Joshua D. Greene is Professor of Psychology and a member of the Center for Brain Science faculty at Harvard University.
Much of his research has focused on the psychology and neuroscience of moral judgment, examining the interplay between emotion and reason in moral dilemmas. More recent work studies critical features of individual and collective intelligence. His current neuroscientific research examines how the brain combines concepts to form thoughts and how thoughts are manipulated in reasoning and imagination. His current behavioral research examines strategies for improved social decision-making and the alleviation of intergroup conflict.

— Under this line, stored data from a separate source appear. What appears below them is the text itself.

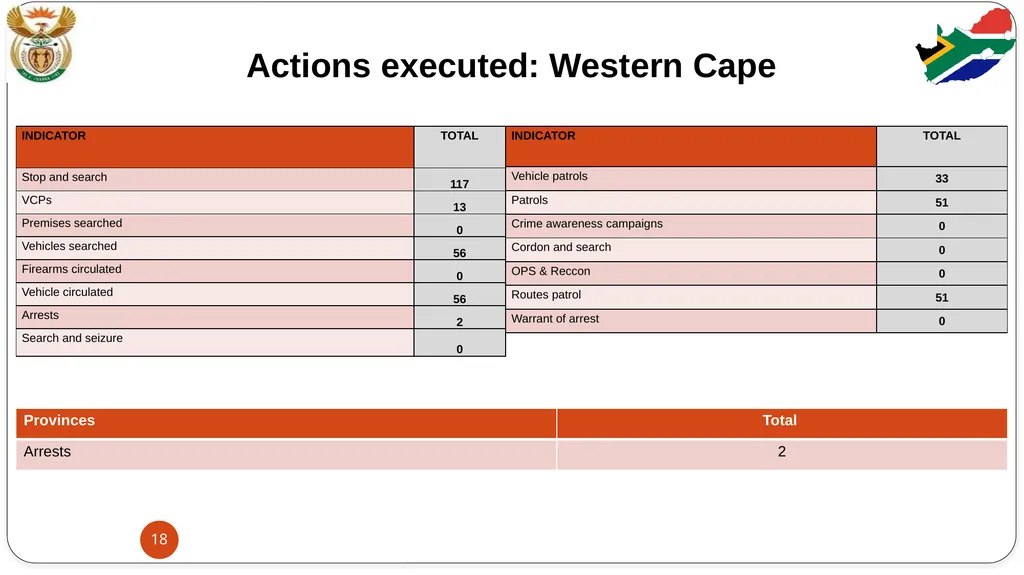The width and height of the screenshot is (1024, 575).
Task: Select the Vehicles searched total 56
Action: (459, 253)
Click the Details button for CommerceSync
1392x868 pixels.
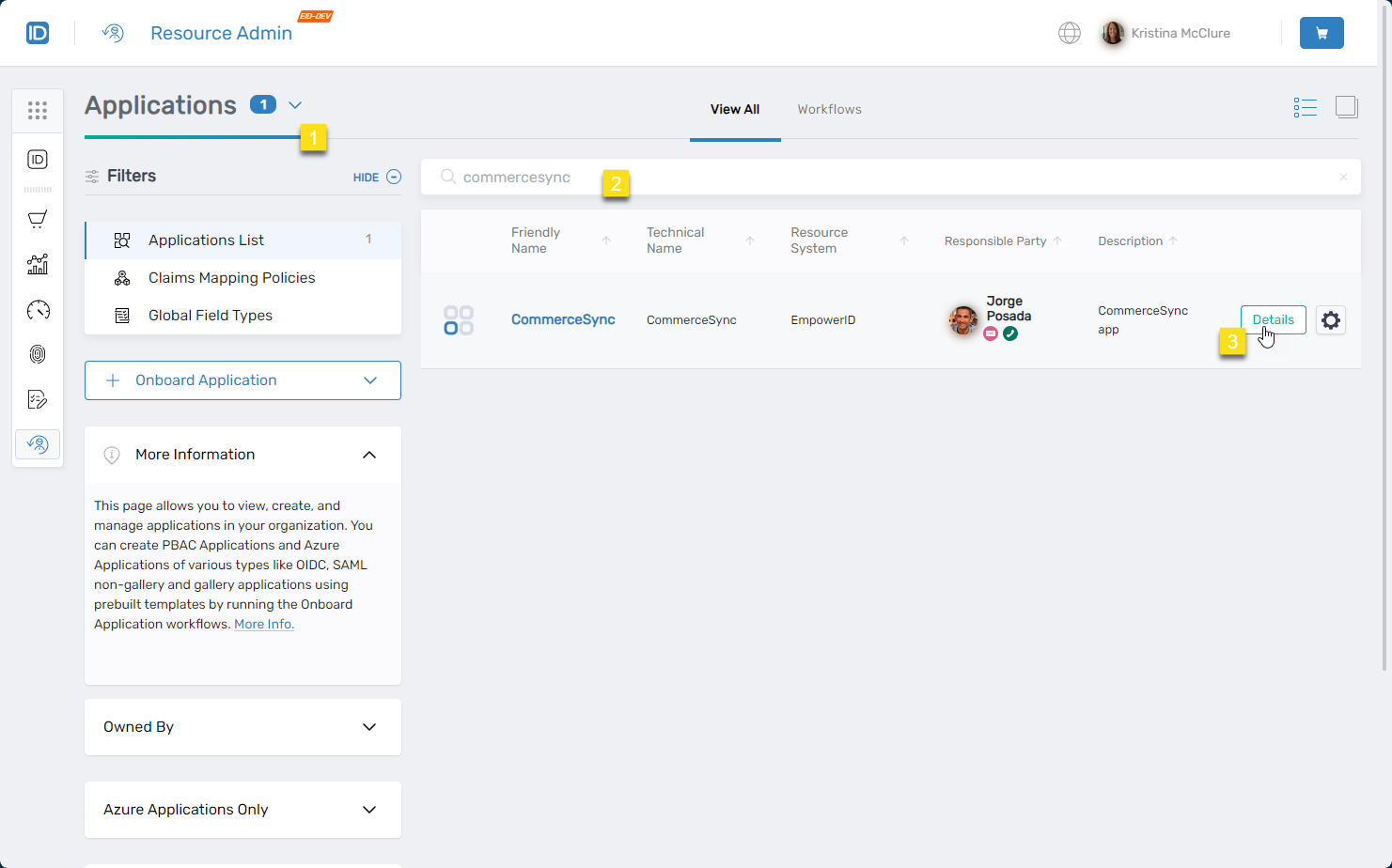(1274, 319)
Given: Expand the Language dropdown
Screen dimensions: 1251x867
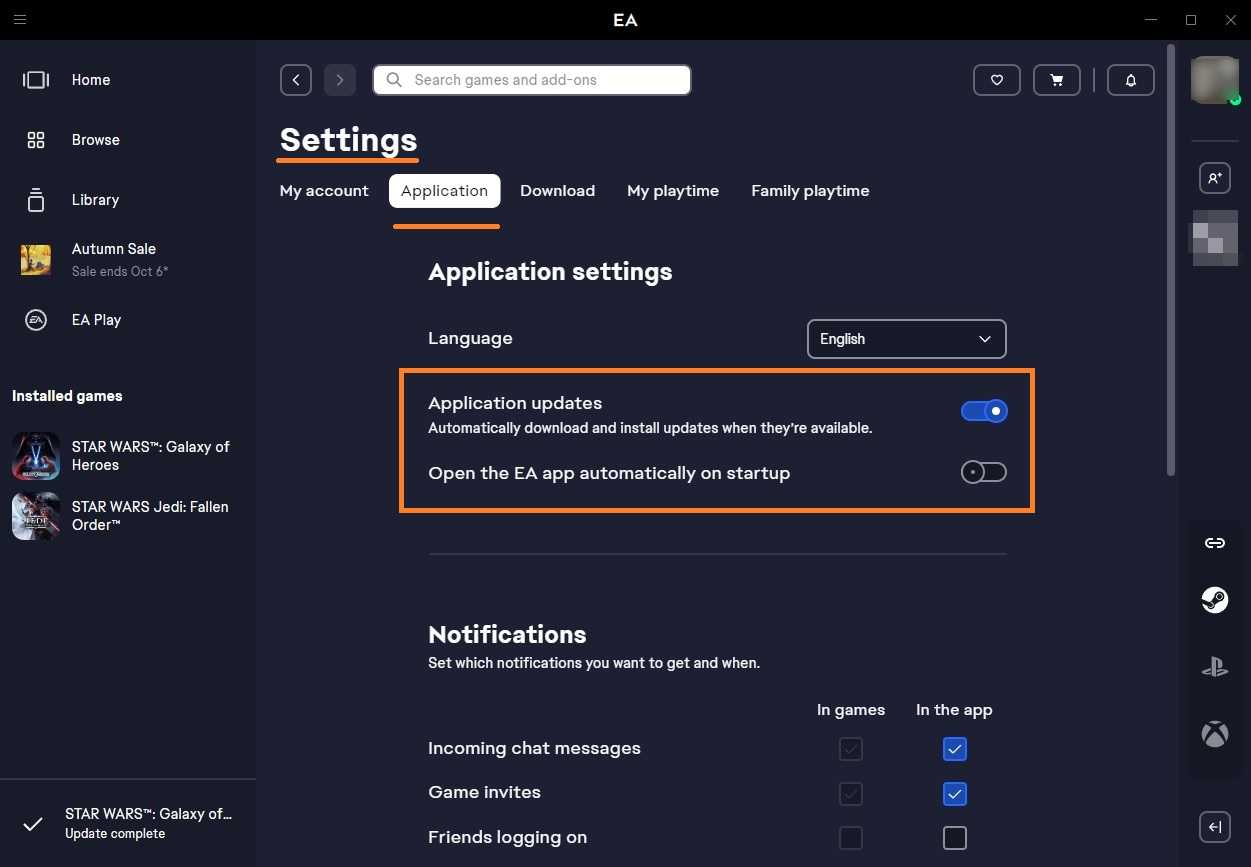Looking at the screenshot, I should point(906,339).
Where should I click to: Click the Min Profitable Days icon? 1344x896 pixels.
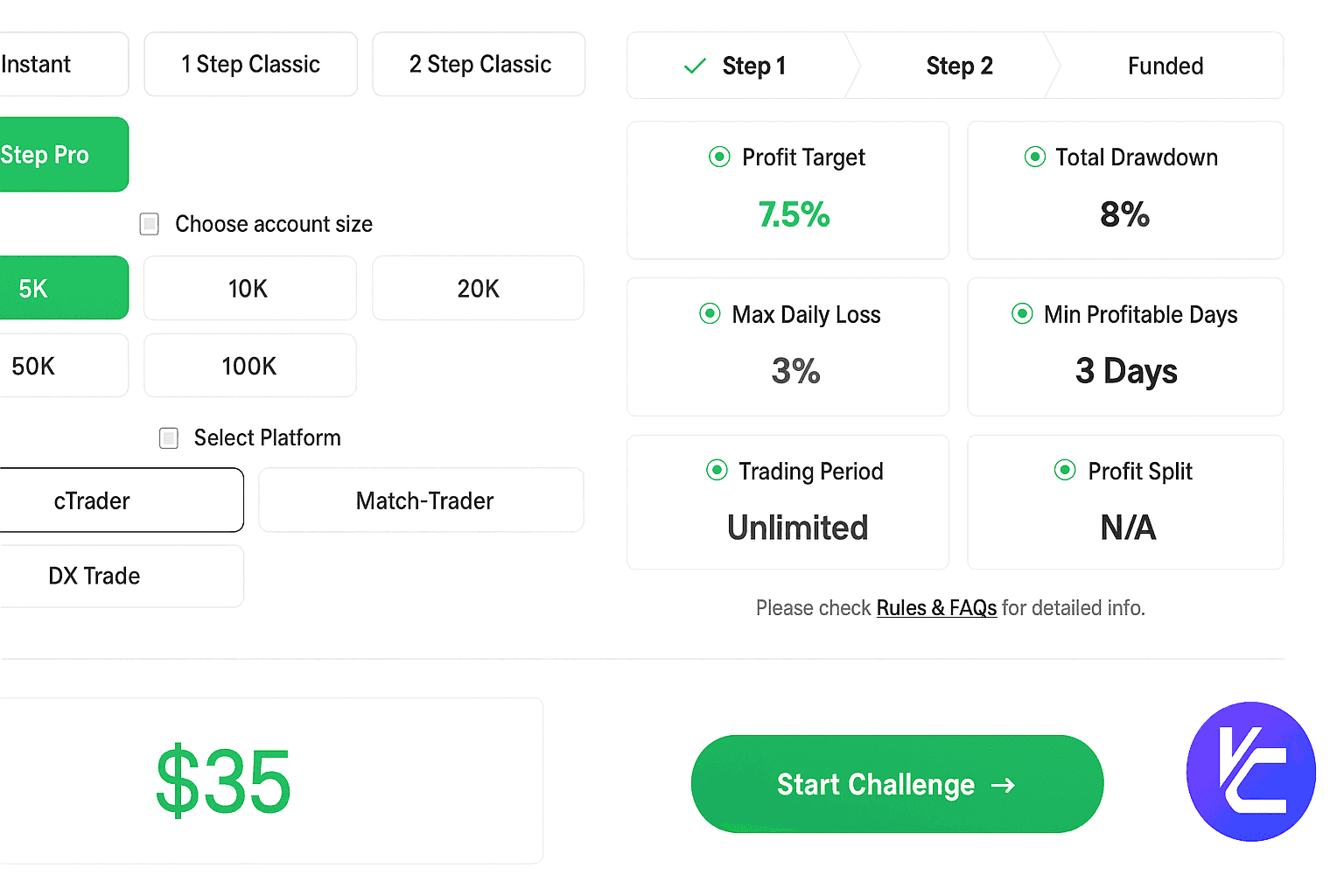[x=1021, y=314]
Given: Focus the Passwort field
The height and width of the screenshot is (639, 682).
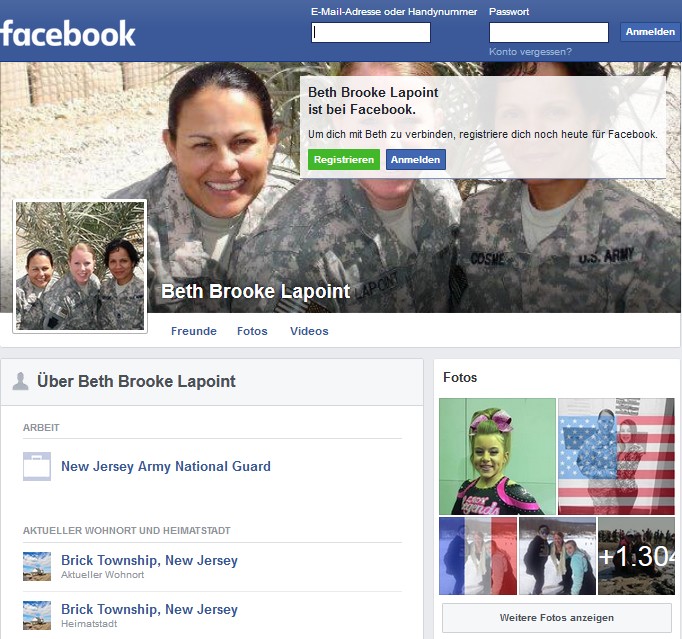Looking at the screenshot, I should point(549,33).
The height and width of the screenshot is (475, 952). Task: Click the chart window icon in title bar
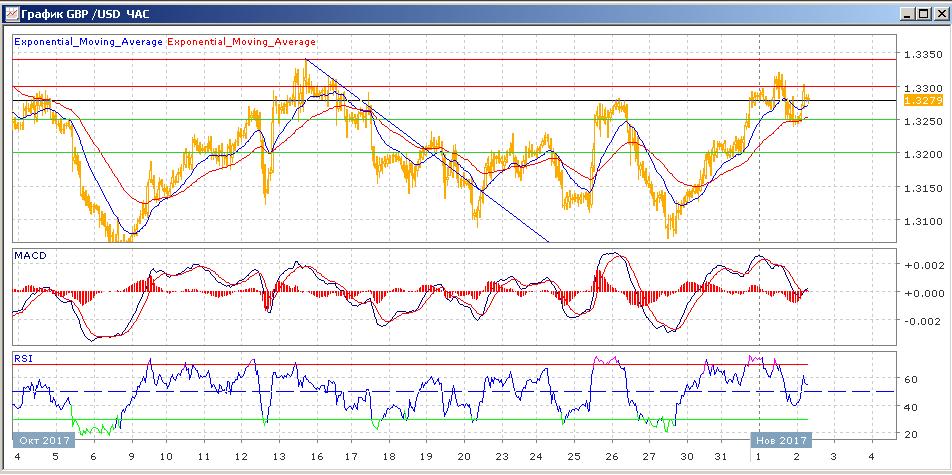pyautogui.click(x=12, y=14)
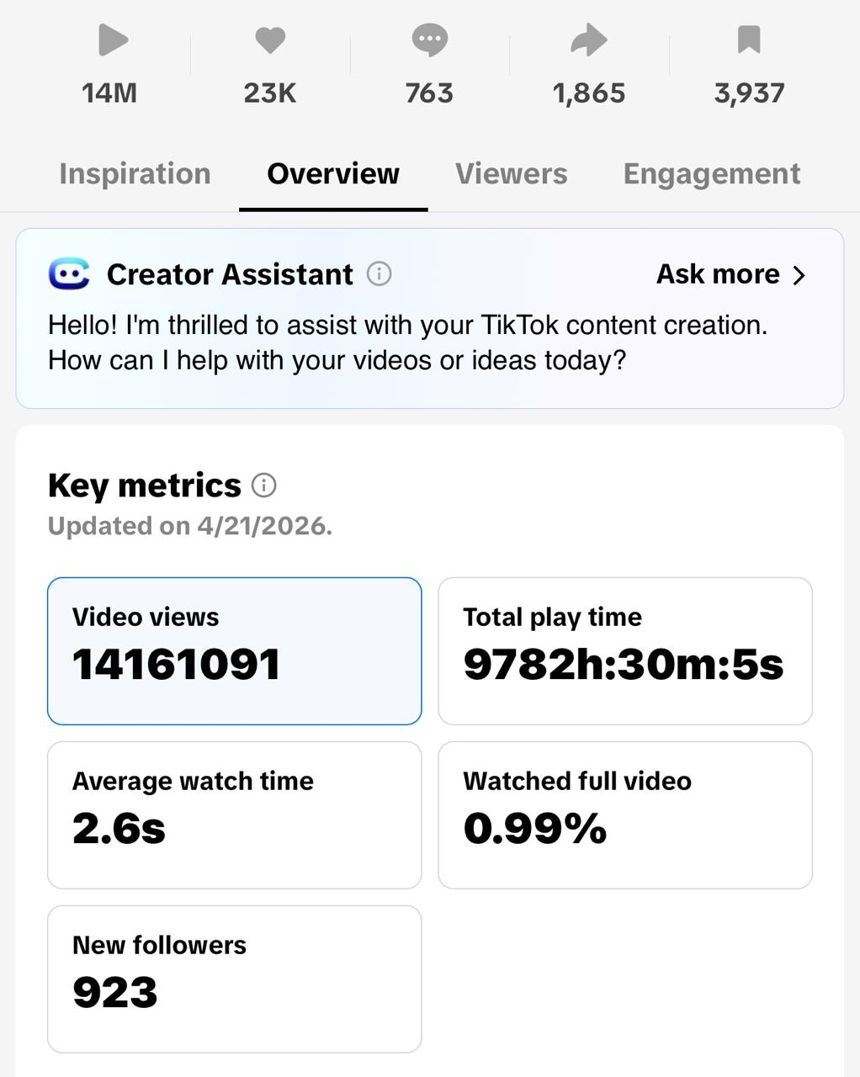Tap the heart icon for likes
This screenshot has width=860, height=1077.
click(x=270, y=39)
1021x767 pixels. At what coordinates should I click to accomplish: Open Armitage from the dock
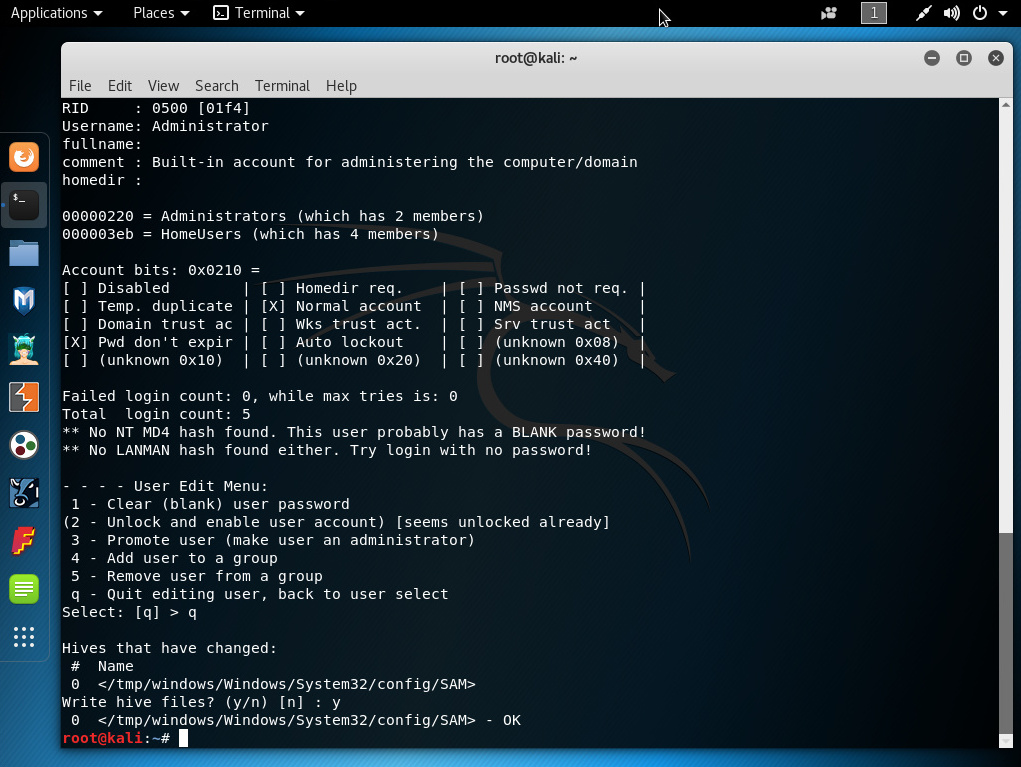coord(24,348)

His honors include the Stanton Prize from the Society for Philosophy and Psychology and Harvard’s Roslyn Abramson Award for teaching. He has been voted a “Favorite Professor” by several of Harvard College’s graduating classes.
Greene studied philosophy at Harvard (A.B., 1997) and Princeton (Ph.D., 2002), where he worked with David Lewis and Gilbert Harman. From 2002 to 2006 he trained as a postdoctoral researcher with Jonathan Cohen in the Neuroscience of Cognitive Control Lab and at the Center for the Study of Brain, Mind, and Behavior, which is now the Princeton Neuroscience Institute.
Greene is the author of Moral Tribes: Emotion, Reason, and the Gap Between Us and Them.